■ GOAL: Reproduce every line of the items below verbatim, keeping each line's wording, spelling, punctuation and coordinates unchanged.

______

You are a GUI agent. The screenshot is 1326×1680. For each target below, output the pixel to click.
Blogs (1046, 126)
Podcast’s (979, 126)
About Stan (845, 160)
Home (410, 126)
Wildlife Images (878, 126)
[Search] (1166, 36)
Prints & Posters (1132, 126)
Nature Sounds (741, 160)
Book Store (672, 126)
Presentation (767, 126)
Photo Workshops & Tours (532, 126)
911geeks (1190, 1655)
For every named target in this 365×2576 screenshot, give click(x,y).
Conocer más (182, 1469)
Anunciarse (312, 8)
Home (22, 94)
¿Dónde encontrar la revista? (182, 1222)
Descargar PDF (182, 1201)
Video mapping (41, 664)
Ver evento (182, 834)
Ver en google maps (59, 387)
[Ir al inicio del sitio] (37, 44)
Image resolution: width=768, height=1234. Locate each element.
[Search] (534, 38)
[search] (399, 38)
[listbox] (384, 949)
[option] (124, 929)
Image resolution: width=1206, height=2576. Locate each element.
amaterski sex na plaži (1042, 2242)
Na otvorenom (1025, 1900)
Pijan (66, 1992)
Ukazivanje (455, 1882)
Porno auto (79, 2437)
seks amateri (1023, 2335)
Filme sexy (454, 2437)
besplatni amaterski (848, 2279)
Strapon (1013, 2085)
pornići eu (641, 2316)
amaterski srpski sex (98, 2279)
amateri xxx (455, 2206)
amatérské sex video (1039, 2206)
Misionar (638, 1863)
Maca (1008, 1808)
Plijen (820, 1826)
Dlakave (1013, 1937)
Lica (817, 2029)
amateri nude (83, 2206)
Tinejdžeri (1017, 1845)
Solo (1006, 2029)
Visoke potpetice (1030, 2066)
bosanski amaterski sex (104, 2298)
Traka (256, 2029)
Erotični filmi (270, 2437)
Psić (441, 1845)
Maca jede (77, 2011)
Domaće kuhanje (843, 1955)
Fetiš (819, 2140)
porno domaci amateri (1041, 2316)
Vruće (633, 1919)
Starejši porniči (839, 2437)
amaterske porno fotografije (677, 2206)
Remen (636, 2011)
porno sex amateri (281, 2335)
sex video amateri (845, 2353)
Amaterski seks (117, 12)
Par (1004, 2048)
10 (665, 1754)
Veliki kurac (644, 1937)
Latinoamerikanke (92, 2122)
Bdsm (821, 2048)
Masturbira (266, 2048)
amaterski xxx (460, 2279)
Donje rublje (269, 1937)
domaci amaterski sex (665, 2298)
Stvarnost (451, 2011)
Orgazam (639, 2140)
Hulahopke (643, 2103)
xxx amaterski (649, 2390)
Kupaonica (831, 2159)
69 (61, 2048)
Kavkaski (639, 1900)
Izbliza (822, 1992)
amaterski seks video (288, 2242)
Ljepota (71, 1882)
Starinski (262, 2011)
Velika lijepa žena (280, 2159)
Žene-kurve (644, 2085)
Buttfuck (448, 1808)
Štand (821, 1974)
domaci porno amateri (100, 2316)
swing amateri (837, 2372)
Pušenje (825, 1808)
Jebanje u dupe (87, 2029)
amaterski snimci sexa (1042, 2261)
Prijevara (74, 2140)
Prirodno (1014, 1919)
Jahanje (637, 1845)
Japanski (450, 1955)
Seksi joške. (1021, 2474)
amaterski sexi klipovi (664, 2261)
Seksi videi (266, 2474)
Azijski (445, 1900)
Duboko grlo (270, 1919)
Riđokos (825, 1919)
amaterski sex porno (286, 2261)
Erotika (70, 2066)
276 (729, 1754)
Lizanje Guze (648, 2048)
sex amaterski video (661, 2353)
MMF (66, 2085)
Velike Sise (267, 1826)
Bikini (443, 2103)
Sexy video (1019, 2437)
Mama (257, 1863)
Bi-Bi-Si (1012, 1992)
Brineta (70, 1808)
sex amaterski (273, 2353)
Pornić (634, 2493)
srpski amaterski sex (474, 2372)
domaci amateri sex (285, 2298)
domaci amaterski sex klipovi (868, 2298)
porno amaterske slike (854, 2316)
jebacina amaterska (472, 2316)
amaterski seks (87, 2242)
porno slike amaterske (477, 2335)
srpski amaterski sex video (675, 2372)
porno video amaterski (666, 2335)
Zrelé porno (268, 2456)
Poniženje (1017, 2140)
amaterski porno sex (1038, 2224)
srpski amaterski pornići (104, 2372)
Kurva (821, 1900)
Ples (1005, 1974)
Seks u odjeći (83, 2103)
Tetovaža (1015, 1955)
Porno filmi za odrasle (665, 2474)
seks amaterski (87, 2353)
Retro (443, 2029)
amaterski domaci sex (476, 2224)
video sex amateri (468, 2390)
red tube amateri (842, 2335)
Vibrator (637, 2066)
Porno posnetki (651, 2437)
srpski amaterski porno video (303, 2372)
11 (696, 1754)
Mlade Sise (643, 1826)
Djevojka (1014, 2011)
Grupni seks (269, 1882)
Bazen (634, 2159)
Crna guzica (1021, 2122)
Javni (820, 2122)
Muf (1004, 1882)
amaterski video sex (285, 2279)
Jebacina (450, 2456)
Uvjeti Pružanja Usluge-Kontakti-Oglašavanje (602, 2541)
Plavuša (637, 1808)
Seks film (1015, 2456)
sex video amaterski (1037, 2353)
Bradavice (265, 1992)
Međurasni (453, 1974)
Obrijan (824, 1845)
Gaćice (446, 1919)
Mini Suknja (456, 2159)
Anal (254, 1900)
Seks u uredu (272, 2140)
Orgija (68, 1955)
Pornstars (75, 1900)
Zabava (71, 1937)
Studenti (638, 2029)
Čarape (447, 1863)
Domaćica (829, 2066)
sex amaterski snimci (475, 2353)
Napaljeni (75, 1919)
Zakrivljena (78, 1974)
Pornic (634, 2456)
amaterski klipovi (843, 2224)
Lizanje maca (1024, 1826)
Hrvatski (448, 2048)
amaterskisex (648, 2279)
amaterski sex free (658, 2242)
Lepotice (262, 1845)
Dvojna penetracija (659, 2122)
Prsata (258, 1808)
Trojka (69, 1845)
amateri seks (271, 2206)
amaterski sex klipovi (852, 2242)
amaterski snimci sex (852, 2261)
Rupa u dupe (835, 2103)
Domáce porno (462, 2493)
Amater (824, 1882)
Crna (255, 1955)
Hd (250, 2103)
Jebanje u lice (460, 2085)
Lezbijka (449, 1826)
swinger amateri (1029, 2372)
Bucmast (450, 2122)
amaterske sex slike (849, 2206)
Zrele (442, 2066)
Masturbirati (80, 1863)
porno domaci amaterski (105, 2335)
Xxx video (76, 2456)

______

■ OUTPUT BELOW:
You are a GUI agent. The screenshot is 1326×1680. For each target below, output the pixel to click.
Blogs (1046, 126)
Podcast’s (979, 126)
About Stan (845, 160)
Home (410, 126)
Wildlife Images (878, 126)
[Search] (1166, 36)
Prints & Posters (1132, 126)
Nature Sounds (741, 160)
Book Store (672, 126)
Presentation (767, 126)
Photo Workshops & Tours (532, 126)
911geeks (1190, 1655)
For every named target in this 365×2576 screenshot, give click(x,y).
Conocer más (182, 1469)
Anunciarse (312, 8)
Home (22, 94)
¿Dónde encontrar la revista? (182, 1222)
Descargar PDF (182, 1201)
Video mapping (41, 664)
Ver evento (182, 834)
Ver en google maps (59, 387)
[Ir al inicio del sitio] (37, 44)
Image resolution: width=768, height=1234. Locate each element.
[Search] (534, 38)
[search] (399, 38)
[listbox] (384, 949)
[option] (124, 929)
Image resolution: width=1206, height=2576. Locate each element.
amaterski sex na plaži (1042, 2242)
Na otvorenom (1025, 1900)
Pijan (66, 1992)
Ukazivanje (455, 1882)
Porno auto (79, 2437)
seks amateri (1023, 2335)
Filme sexy (454, 2437)
besplatni amaterski (848, 2279)
Strapon (1013, 2085)
pornići eu (641, 2316)
amaterski srpski sex (98, 2279)
amateri xxx (455, 2206)
amatérské sex video (1039, 2206)
Misionar (638, 1863)
Maca (1008, 1808)
Plijen (820, 1826)
Dlakave (1013, 1937)
Lica (817, 2029)
amateri nude (83, 2206)
Tinejdžeri (1017, 1845)
Solo (1006, 2029)
Visoke potpetice (1030, 2066)
bosanski amaterski sex (104, 2298)
Traka (256, 2029)
Erotični filmi (270, 2437)
Psić (441, 1845)
Maca jede (77, 2011)
Domaće kuhanje (843, 1955)
Fetiš (819, 2140)
porno domaci amateri (1041, 2316)
Vruće (633, 1919)
Starejši porniči (839, 2437)
amaterske porno fotografije (677, 2206)
Remen (636, 2011)
porno sex amateri (281, 2335)
sex video amateri (845, 2353)
Amaterski seks (117, 12)
Par (1004, 2048)
10 (665, 1754)
Veliki kurac (644, 1937)
Latinoamerikanke (92, 2122)
Bdsm (821, 2048)
Masturbira (266, 2048)
amaterski xxx (460, 2279)
Donje rublje (269, 1937)
domaci amaterski sex (665, 2298)
Stvarnost (451, 2011)
Orgazam (639, 2140)
Hulahopke (643, 2103)
xxx amaterski (649, 2390)
Kupaonica (831, 2159)
69 (61, 2048)
Kavkaski (639, 1900)
Izbliza (822, 1992)
amaterski seks video (288, 2242)
Ljepota (71, 1882)
Starinski (262, 2011)
Velika lijepa žena (280, 2159)
Žene-kurve (644, 2085)
Buttfuck (448, 1808)
Štand (821, 1974)
domaci porno amateri (100, 2316)
swing amateri (837, 2372)
Pušenje (825, 1808)
Jebanje u dupe (87, 2029)
amaterski snimci sexa (1042, 2261)
Prijevara (74, 2140)
Prirodno (1014, 1919)
Jahanje (637, 1845)
Japanski (450, 1955)
Seksi joške. (1021, 2474)
amaterski sexi klipovi (664, 2261)
Seksi videi (266, 2474)
Azijski (445, 1900)
Duboko grlo (270, 1919)
Riđokos (825, 1919)
amaterski sex porno (286, 2261)
Erotika (70, 2066)
276 (729, 1754)
Lizanje Guze (648, 2048)
sex amaterski video (661, 2353)
MMF (66, 2085)
Velike Sise (267, 1826)
Bikini (443, 2103)
Sexy video (1019, 2437)
Mama (257, 1863)
Bi-Bi-Si (1012, 1992)
Brineta (70, 1808)
sex amaterski (273, 2353)
Pornić (634, 2493)
srpski amaterski sex (474, 2372)
domaci amateri sex (285, 2298)
domaci amaterski sex klipovi (868, 2298)
porno amaterske slike (854, 2316)
jebacina amaterska (472, 2316)
amaterski seks (87, 2242)
porno slike amaterske (477, 2335)
srpski amaterski sex video (675, 2372)
porno video amaterski (666, 2335)
Zrelé porno (268, 2456)
Poniženje (1017, 2140)
amaterski porno sex (1038, 2224)
srpski amaterski pornići (104, 2372)
Kurva (821, 1900)
Ples (1005, 1974)
Seks u odjeći (83, 2103)
Tetovaža (1015, 1955)
Porno filmi za odrasle (665, 2474)
seks amaterski (87, 2353)
Retro (443, 2029)
amaterski domaci sex (476, 2224)
video sex amateri (468, 2390)
red tube amateri (842, 2335)
Vibrator (637, 2066)
Porno posnetki (651, 2437)
srpski amaterski porno video (303, 2372)
11 (696, 1754)
Mlade Sise (643, 1826)
Djevojka (1014, 2011)
Grupni seks (269, 1882)
Bazen (634, 2159)
Crna guzica (1021, 2122)
Javni (820, 2122)
Muf (1004, 1882)
amaterski video sex (285, 2279)
Jebacina (450, 2456)
Uvjeti Pružanja Usluge-Kontakti-Oglašavanje (602, 2541)
Plavuša (637, 1808)
Seks film (1015, 2456)
sex video amaterski (1037, 2353)
Bradavice (265, 1992)
Međurasni (453, 1974)
Obrijan (824, 1845)
Gaćice (446, 1919)
Mini Suknja (456, 2159)
Anal (254, 1900)
Seks u uredu (272, 2140)
Orgija (68, 1955)
Pornstars (75, 1900)
Zabava (71, 1937)
Studenti (638, 2029)
Čarape (447, 1863)
Domaćica (829, 2066)
sex amaterski snimci (475, 2353)
Napaljeni (75, 1919)
Zakrivljena (78, 1974)
Pornic (634, 2456)
amaterski klipovi (843, 2224)
Lizanje maca (1024, 1826)
Hrvatski (448, 2048)
amaterskisex (648, 2279)
amaterski sex free (658, 2242)
Lepotice (262, 1845)
Dvojna penetracija (659, 2122)
Prsata (258, 1808)
Trojka (69, 1845)
amateri seks (271, 2206)
amaterski sex klipovi (852, 2242)
amaterski snimci sex (852, 2261)
Rupa u dupe (835, 2103)
Domáce porno (462, 2493)
Amater (824, 1882)
Crna (255, 1955)
Hd (250, 2103)
Jebanje u lice (460, 2085)
Lezbijka (449, 1826)
swinger amateri (1029, 2372)
Bucmast (450, 2122)
amaterske sex slike (849, 2206)
Zrele (442, 2066)
Masturbirati (80, 1863)
porno domaci amaterski (105, 2335)
Xxx video (76, 2456)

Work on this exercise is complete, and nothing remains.